Local models: sizing & hardware
Local (Ollama) coding is free and offline, but unlike a one-shot chat it has to drive a multi-step agentic loop: read files, call tools, write code, react to results. That asks far more of a model than autocomplete, and model size matters a lot. From our provider benchmark:
| Model class | What to expect on a real multi-file task |
|---|---|
| ≤ 7B | Not recommended — rarely sustains the tool-calling loop. |
14B (e.g. qwen2.5-coder:14b) | Now produces real code (after the small-model fix below), but typically can't finish a whole multi-file feature — good for single-file edits and smoke tests. |
27–32B (e.g. qwen3-coder, qwen2.5-coder:32b, deepseek-coder-v2) | The realistic floor for completing full tasks locally. Slower than cloud, review more. |
| 70B+ | Best local quality, but needs serious hardware. |
The small-model fix. Small local models often emit a tool call as a ```json {…}```
text block instead of the native tool_calls field, and tend to loop on Read without ever
writing.
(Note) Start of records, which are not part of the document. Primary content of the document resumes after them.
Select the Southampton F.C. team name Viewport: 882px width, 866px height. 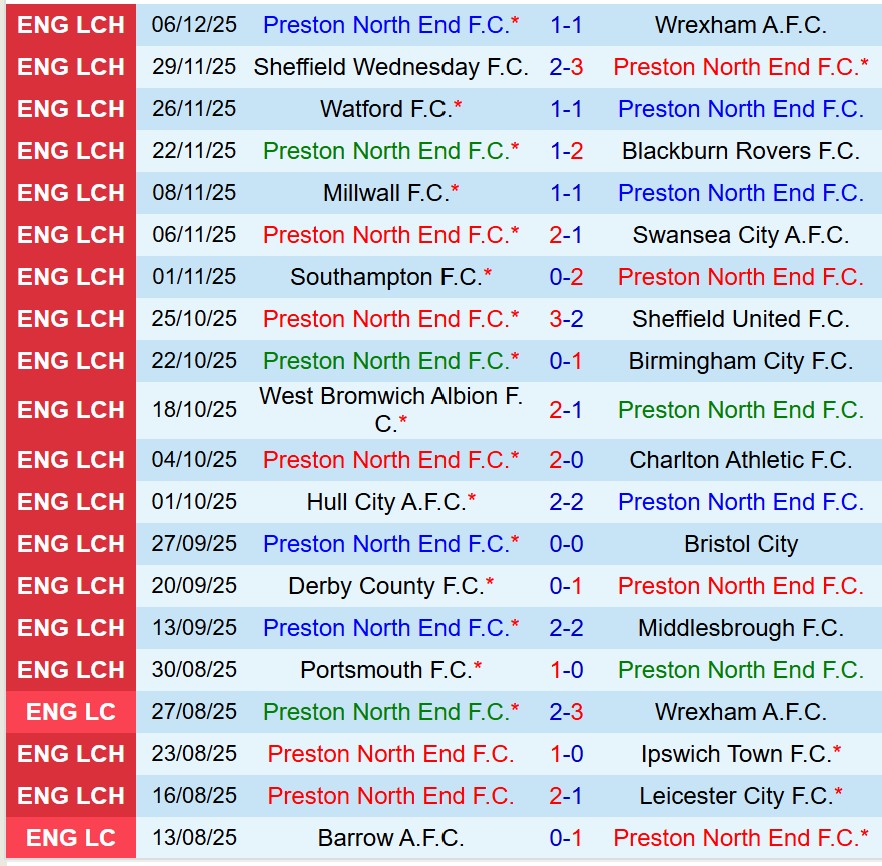(387, 277)
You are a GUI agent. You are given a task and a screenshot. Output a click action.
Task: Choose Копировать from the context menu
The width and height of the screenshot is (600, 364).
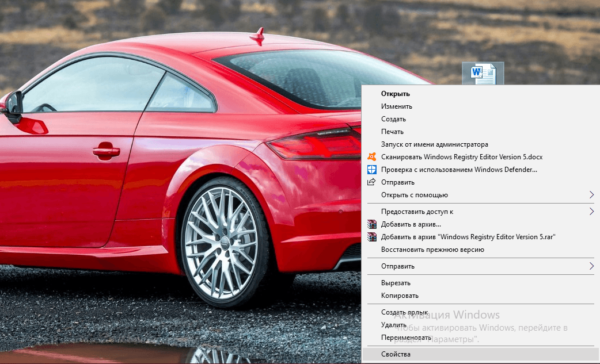[x=399, y=295]
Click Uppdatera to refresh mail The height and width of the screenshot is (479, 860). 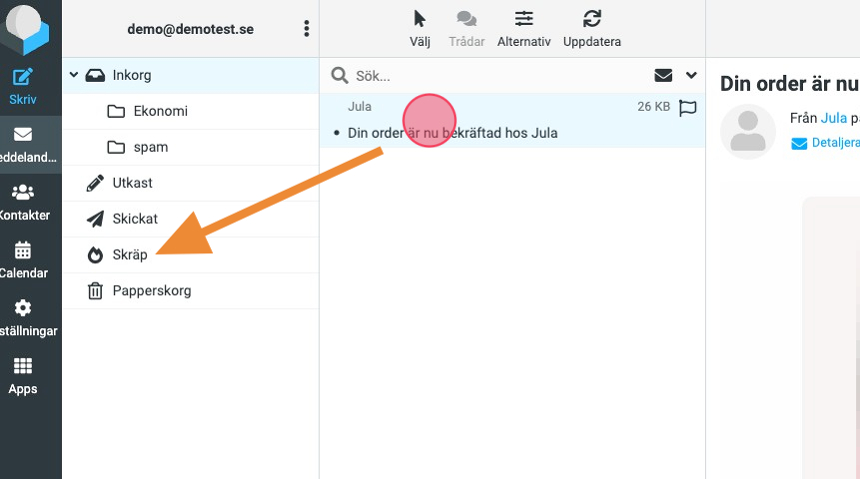coord(592,28)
AIFactory now parses those text-emitted tool calls and nudges the model to write once it
has read enough — so a 14B goes from writing nothing to writing real code. (Ported from the
sister TFactory project.)
Hardware, rough guide (4-bit quantized, with a 32K context window):
| Model size | VRAM (approx) | Example GPU |
|---|---|---|
| 14B | ~10–12 GB | RTX 4070/4080, or a 16 GB card |
| 27–32B | ~24–32 GB | RTX 3090/4090 (24 GB), or better |
| 70B | ~48 GB+ | A6000 / dual-24 GB / data-center cards |
Run Ollama on a dedicated GPU box, not your daily-driver desktop — a 27B model will pin the GPU and can take down a desktop session. Keep some VRAM headroom for the context window.
The rule we never break
Claude interactions always route through apps/backend/core/client.py::create_client(). Never raw anthropic.Anthropic(). This is enforced in code review and is the only way OAuth-token auth + MCP server integration + per-agent tool permissions all work together.